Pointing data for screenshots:
>>>

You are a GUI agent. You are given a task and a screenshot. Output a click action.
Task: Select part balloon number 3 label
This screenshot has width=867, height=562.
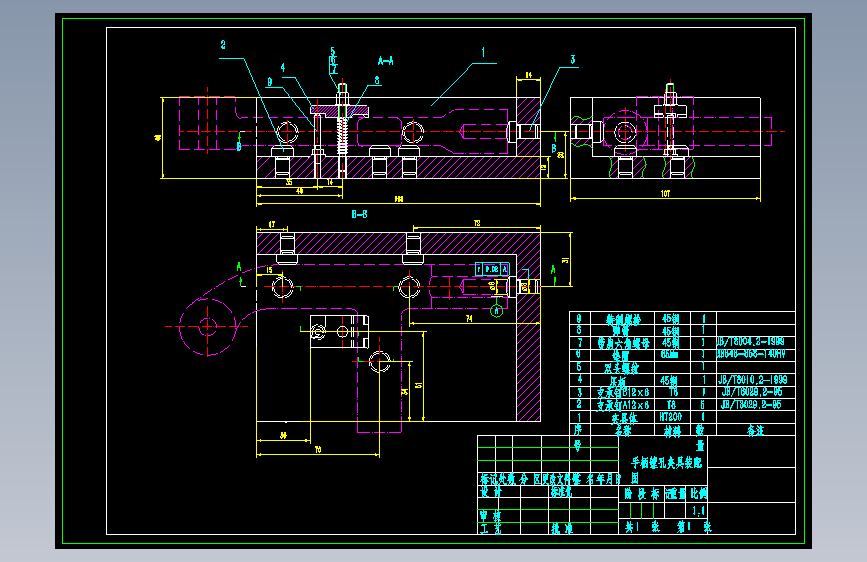pyautogui.click(x=573, y=60)
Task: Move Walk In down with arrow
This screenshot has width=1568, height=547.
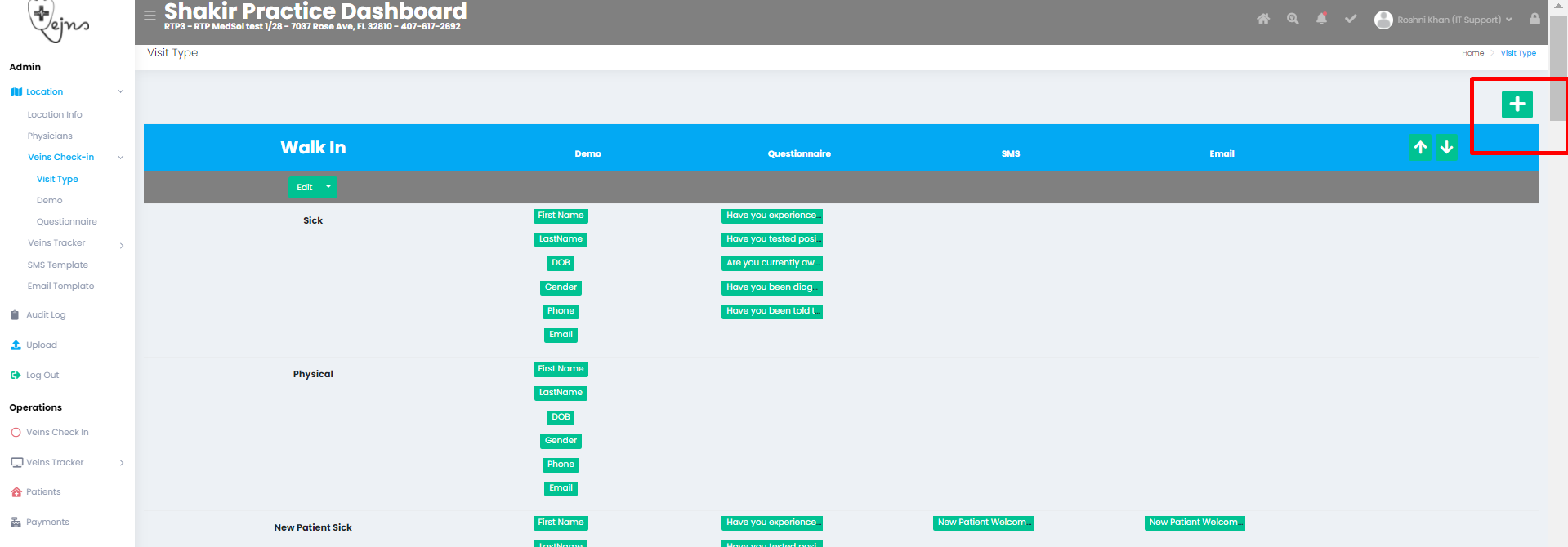Action: pos(1446,148)
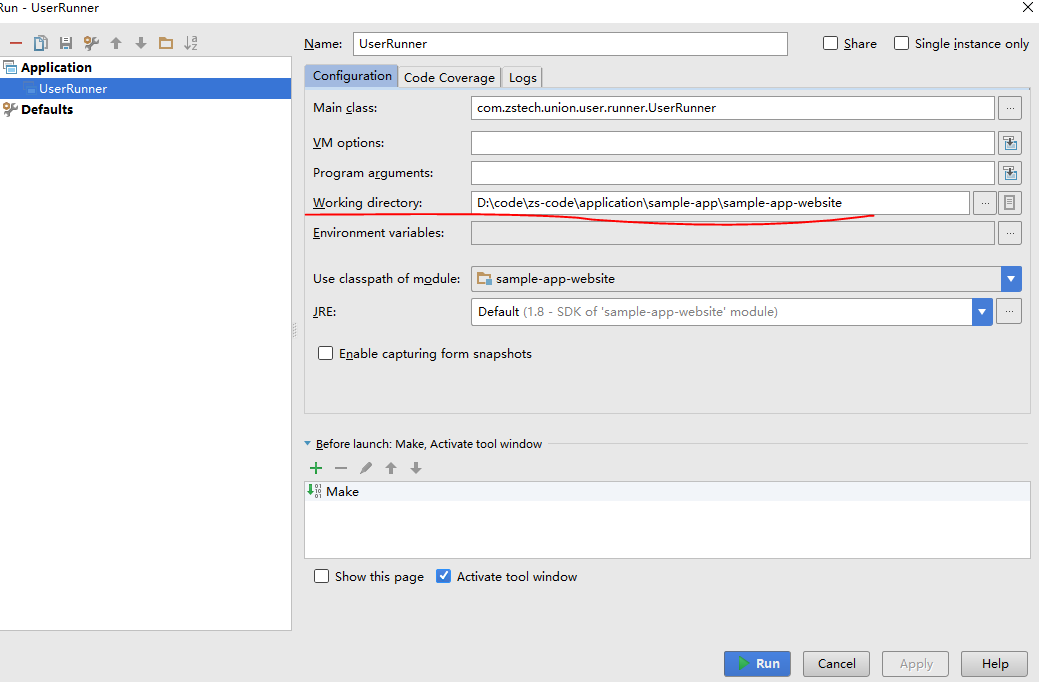Switch to the Code Coverage tab
Viewport: 1039px width, 682px height.
(x=449, y=77)
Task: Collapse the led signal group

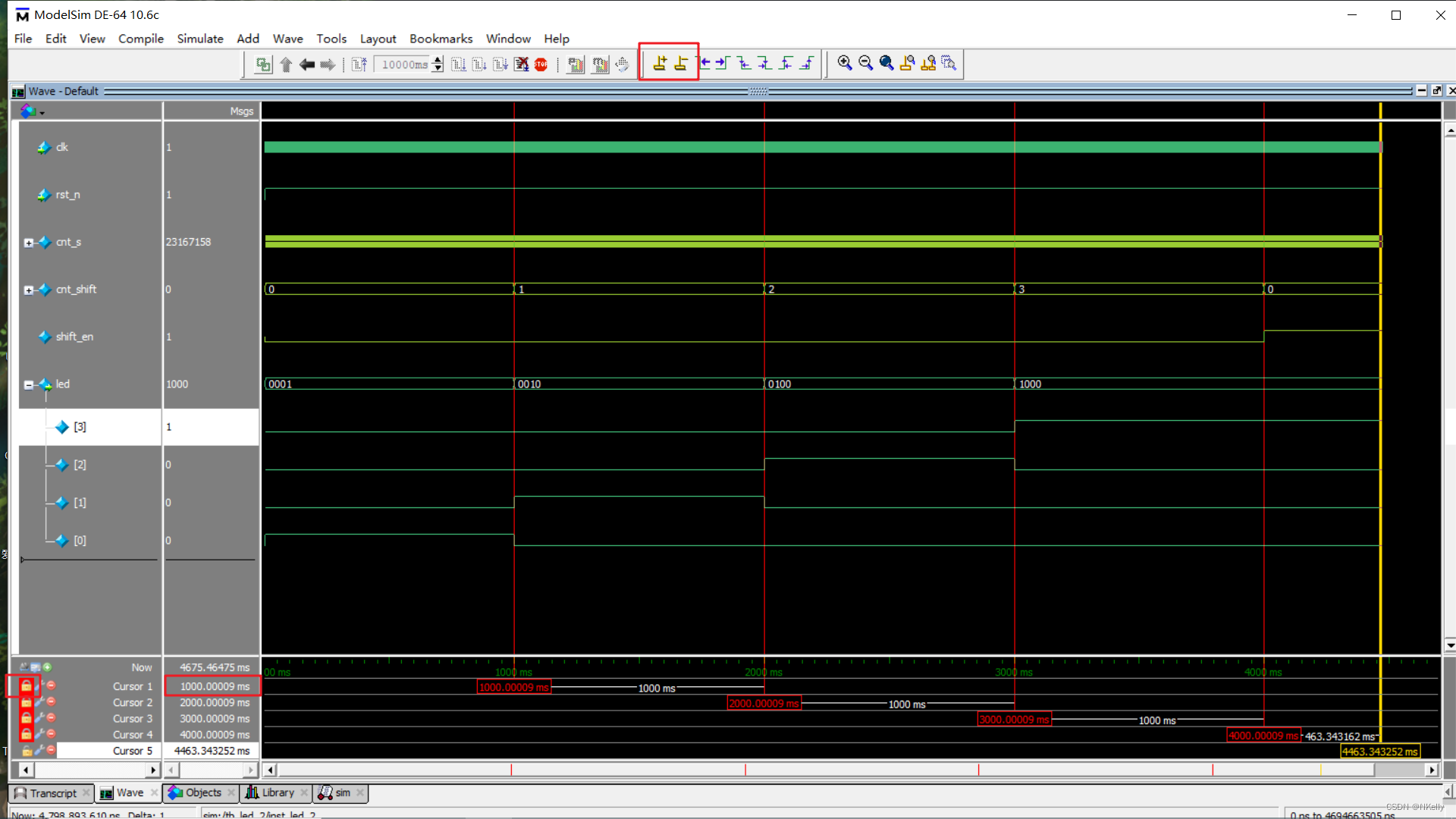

<<<

• _Given problem_
Write out the lines above exactly, from first to last, leaving out the pictures.

• _Answer_
You are a GUI agent. You are given a task and a screenshot. Output a click action.
Task: Select part balloon number 3 label
This screenshot has width=867, height=562.
pyautogui.click(x=573, y=60)
Task: Move Walk In down with arrow
This screenshot has width=1568, height=547.
Action: pos(1446,148)
Switch to the Code Coverage tab
Viewport: 1039px width, 682px height.
(x=449, y=77)
Task: Collapse the led signal group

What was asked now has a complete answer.